Task to carry out:
From the records below, transcribe only the lines running from the one with "You are a computer-use agent. 776x481 pixels." through the one with "Where should I click to: Click the 0". Keep both of those end lines.

Input:
┄┄┄┄┄┄

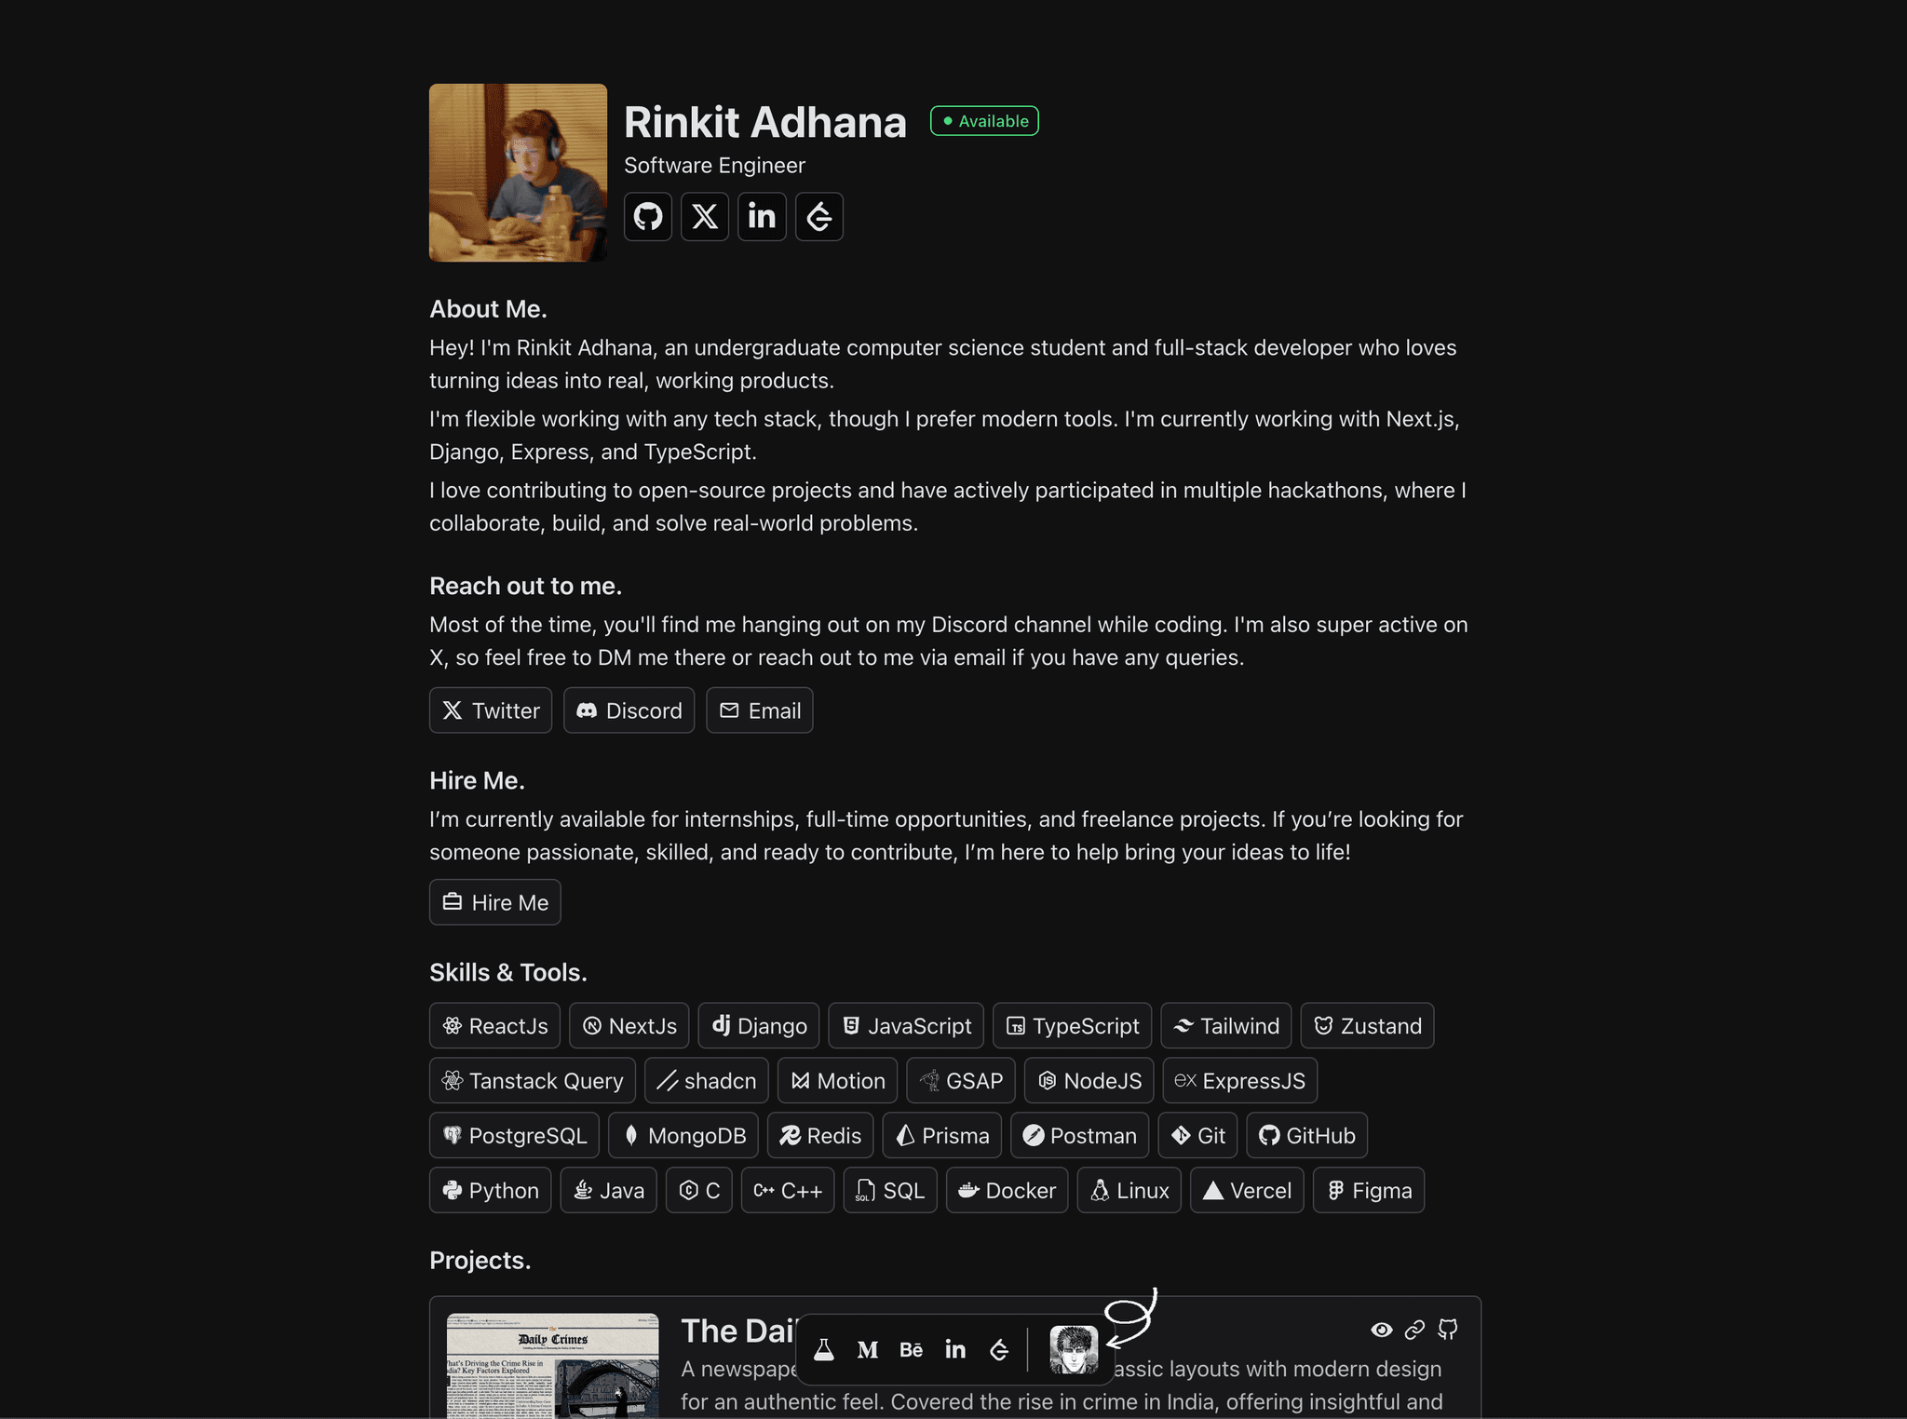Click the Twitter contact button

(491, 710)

┄┄┄┄┄┄

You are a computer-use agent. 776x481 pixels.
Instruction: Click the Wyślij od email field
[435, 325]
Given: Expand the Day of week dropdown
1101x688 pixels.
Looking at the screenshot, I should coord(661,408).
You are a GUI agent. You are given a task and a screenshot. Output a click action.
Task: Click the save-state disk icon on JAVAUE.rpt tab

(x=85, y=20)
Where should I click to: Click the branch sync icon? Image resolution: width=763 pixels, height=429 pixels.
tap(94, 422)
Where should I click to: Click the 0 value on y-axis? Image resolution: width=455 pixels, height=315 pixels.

┄┄┄┄┄┄

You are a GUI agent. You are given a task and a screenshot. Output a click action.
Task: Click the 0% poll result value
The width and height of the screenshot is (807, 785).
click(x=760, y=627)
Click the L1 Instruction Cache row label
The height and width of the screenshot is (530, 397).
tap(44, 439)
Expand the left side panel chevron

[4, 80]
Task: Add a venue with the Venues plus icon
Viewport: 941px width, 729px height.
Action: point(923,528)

┄┄┄┄┄┄

Exercise response:
You are a computer-use agent. 776x481 pixels.
Instruction: Click the Wyślij od email field
[435, 325]
Given: Expand the Day of week dropdown
1101x688 pixels.
Looking at the screenshot, I should coord(661,408).
You are a GUI agent. You are given a task and a screenshot. Output a click action.
Task: Click the save-state disk icon on JAVAUE.rpt tab

(x=85, y=20)
Where should I click to: Click the branch sync icon? Image resolution: width=763 pixels, height=429 pixels.
tap(94, 422)
Where should I click to: Click the 0 value on y-axis? Image resolution: width=455 pixels, height=315 pixels.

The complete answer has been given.